Task requirements >> What you give back should be exactly the lines from the one with "Task: Copy link for the 22:08 test result" through the end of the data, without the pictures.

(Source information)

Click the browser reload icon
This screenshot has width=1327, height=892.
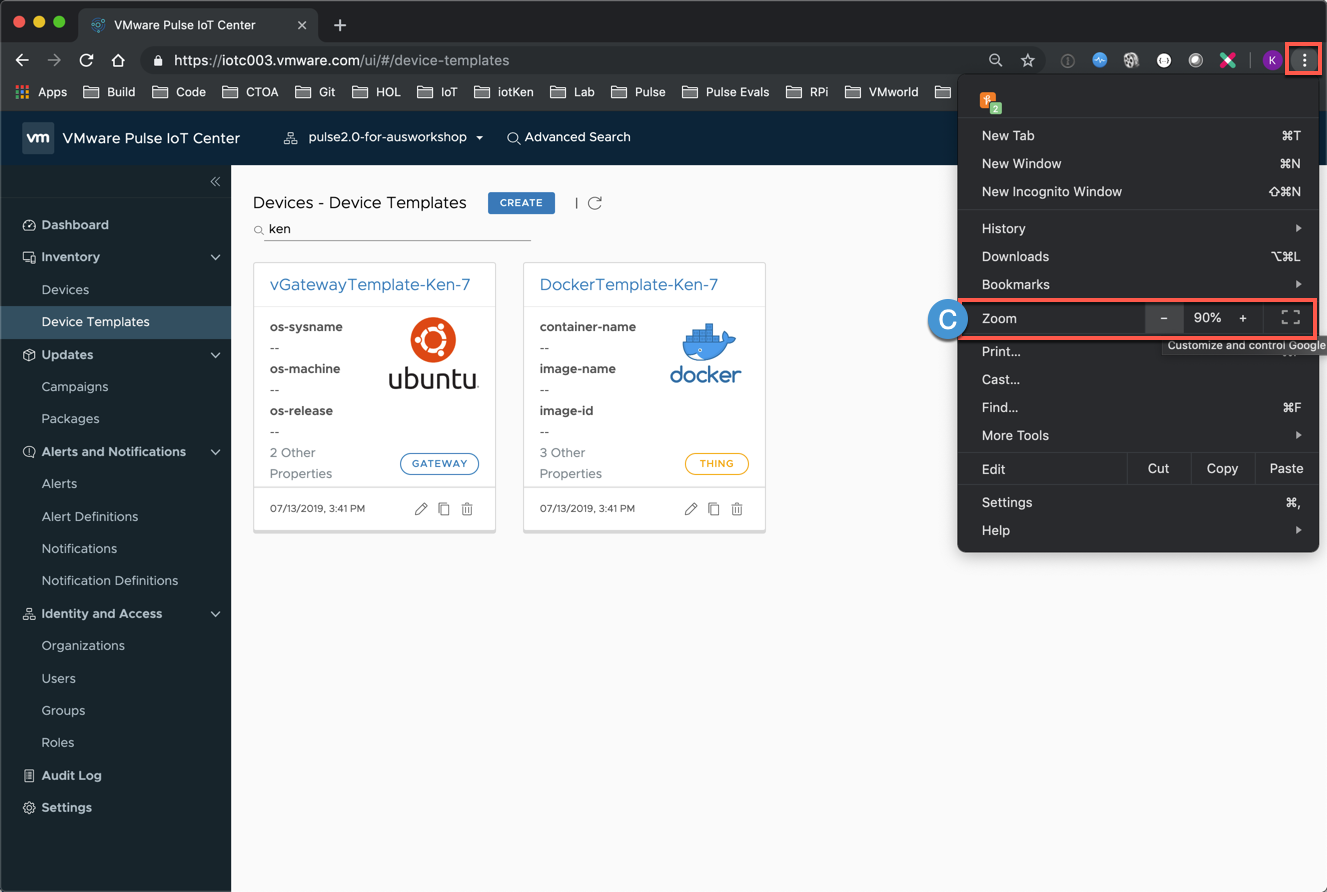[86, 60]
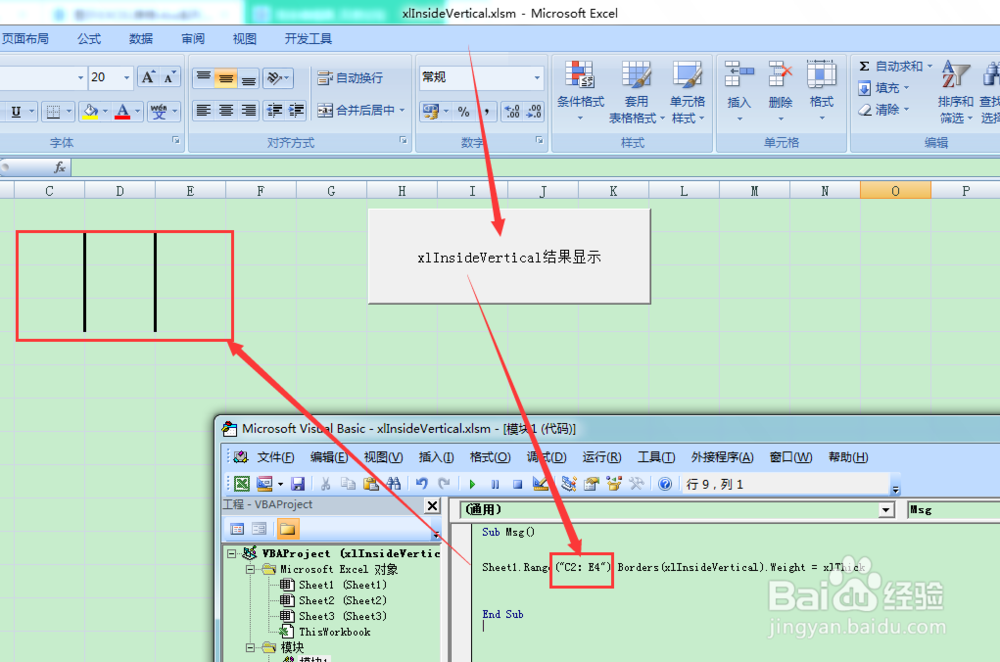Click the increase font size icon

pos(148,76)
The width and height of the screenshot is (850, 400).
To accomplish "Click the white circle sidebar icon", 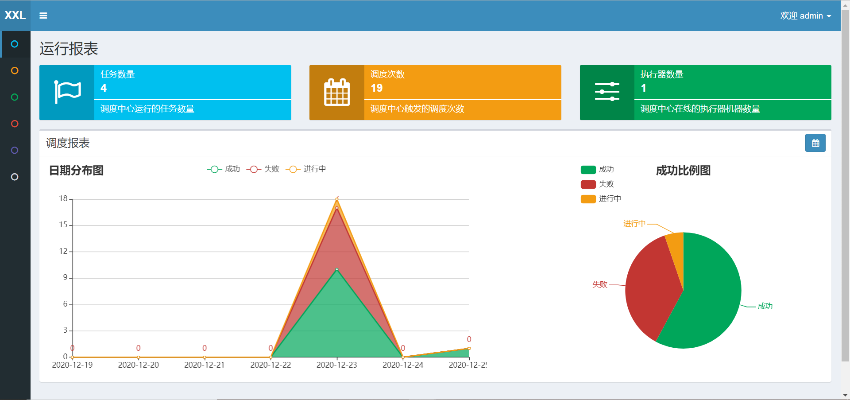I will tap(14, 177).
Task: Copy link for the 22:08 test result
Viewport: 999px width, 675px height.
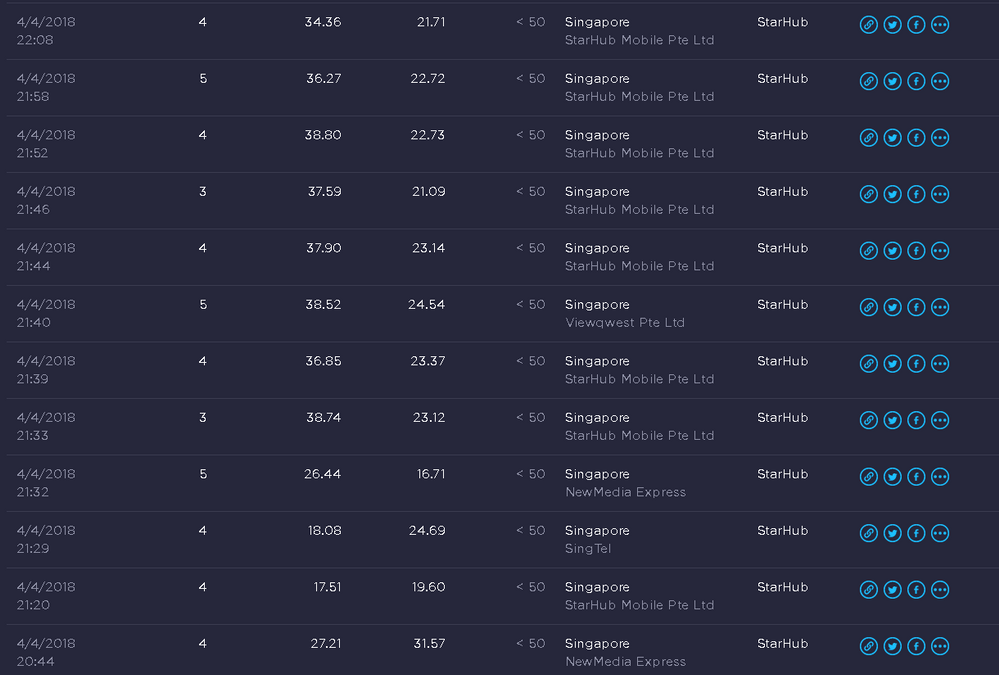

(End Source information)

Exercise output >>
Task: Copy link for the 22:08 test result
Viewport: 999px width, 675px height.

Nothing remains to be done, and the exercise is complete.